[[ Records to process open ]]

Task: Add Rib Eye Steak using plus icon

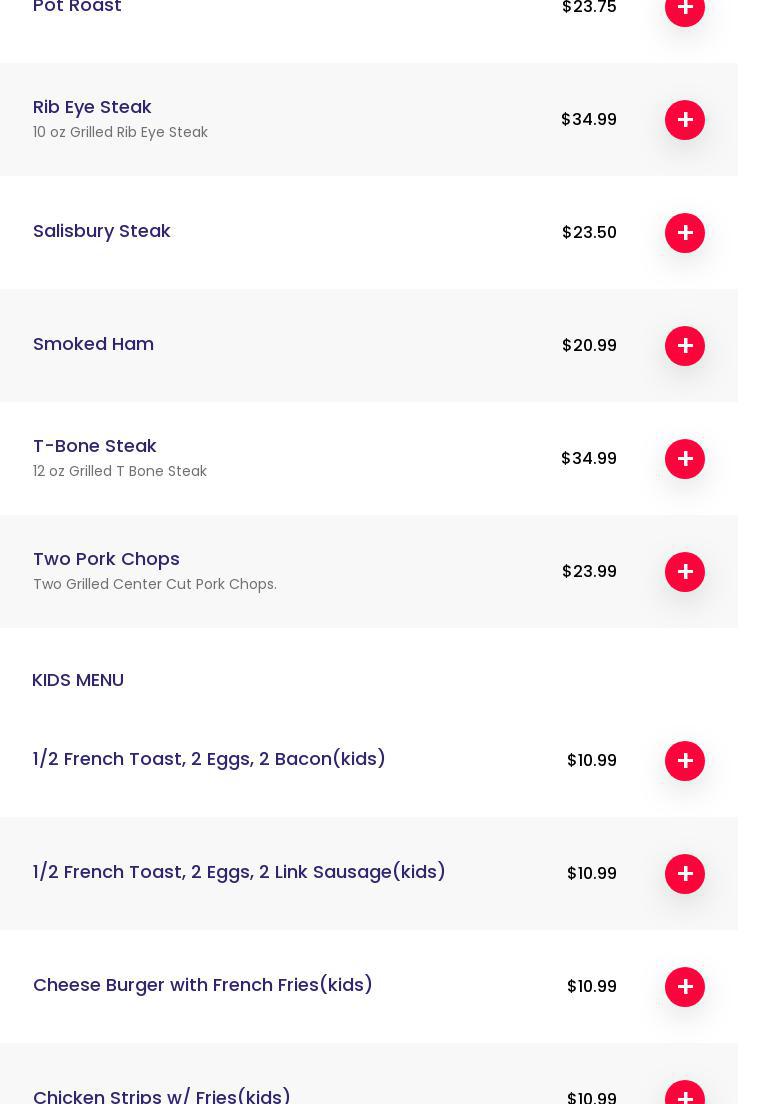Action: (x=685, y=120)
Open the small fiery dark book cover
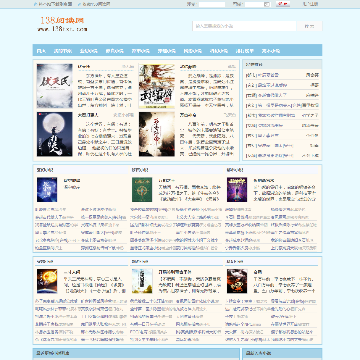Image resolution: width=360 pixels, height=360 pixels. coord(237,281)
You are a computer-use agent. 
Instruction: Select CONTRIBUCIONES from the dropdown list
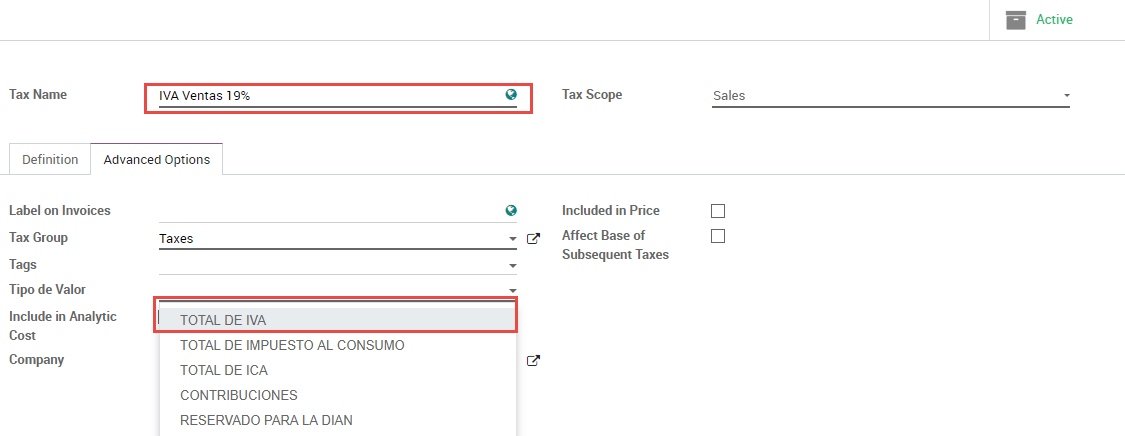(238, 395)

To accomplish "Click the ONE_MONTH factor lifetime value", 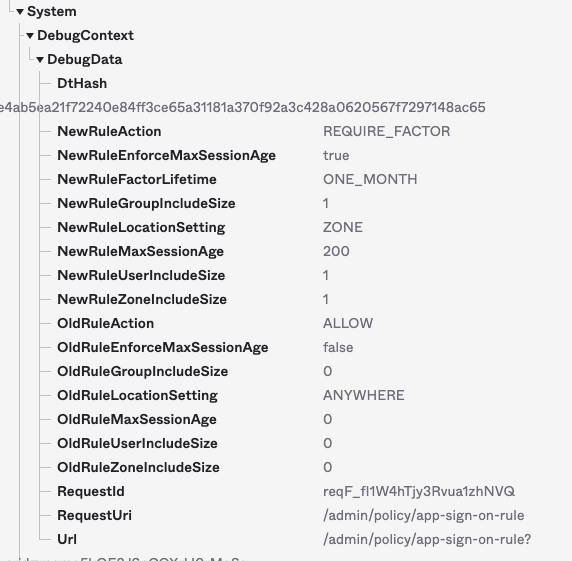I will (370, 179).
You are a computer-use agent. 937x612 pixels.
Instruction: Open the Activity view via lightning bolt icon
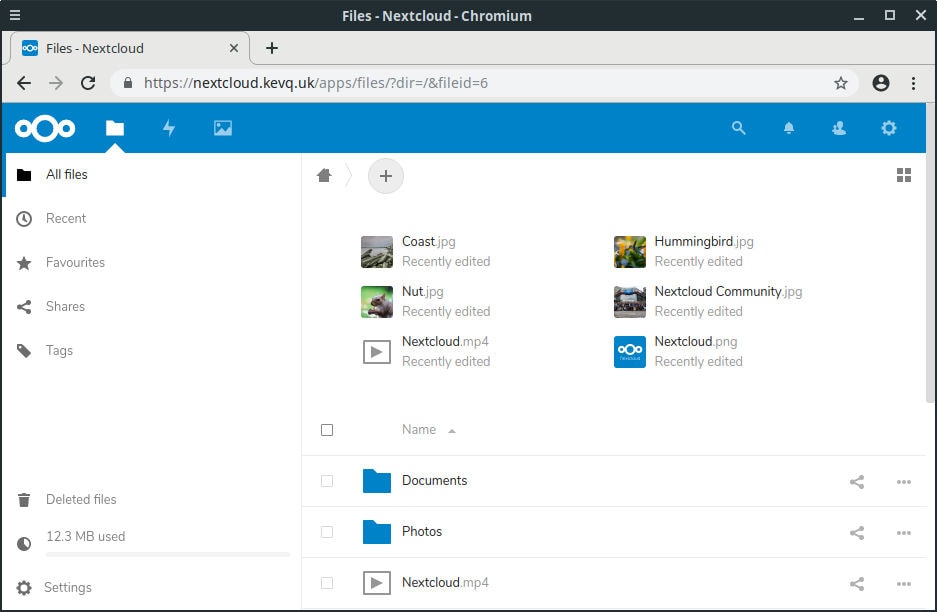169,128
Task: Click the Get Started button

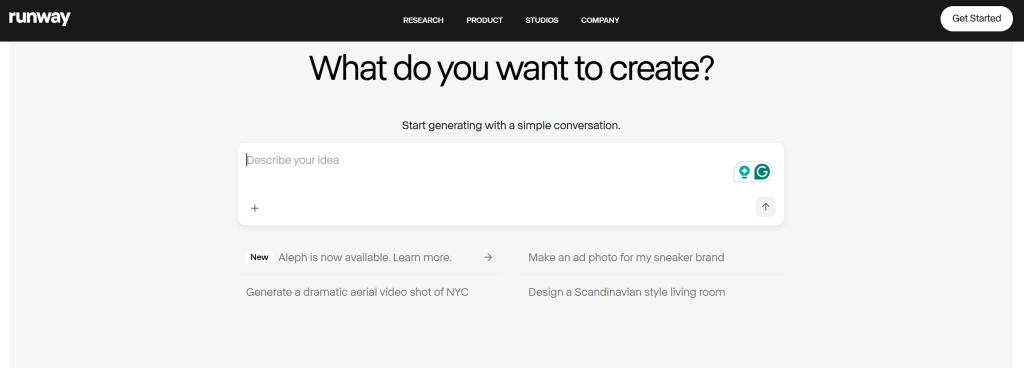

[[ Records to process closed ]]

#### Requirement
Return, in full, every line of these entries that holds "computer".

#### Task solution
You are a computer-use agent. 
You are a computer-use agent. 937x612 pixels.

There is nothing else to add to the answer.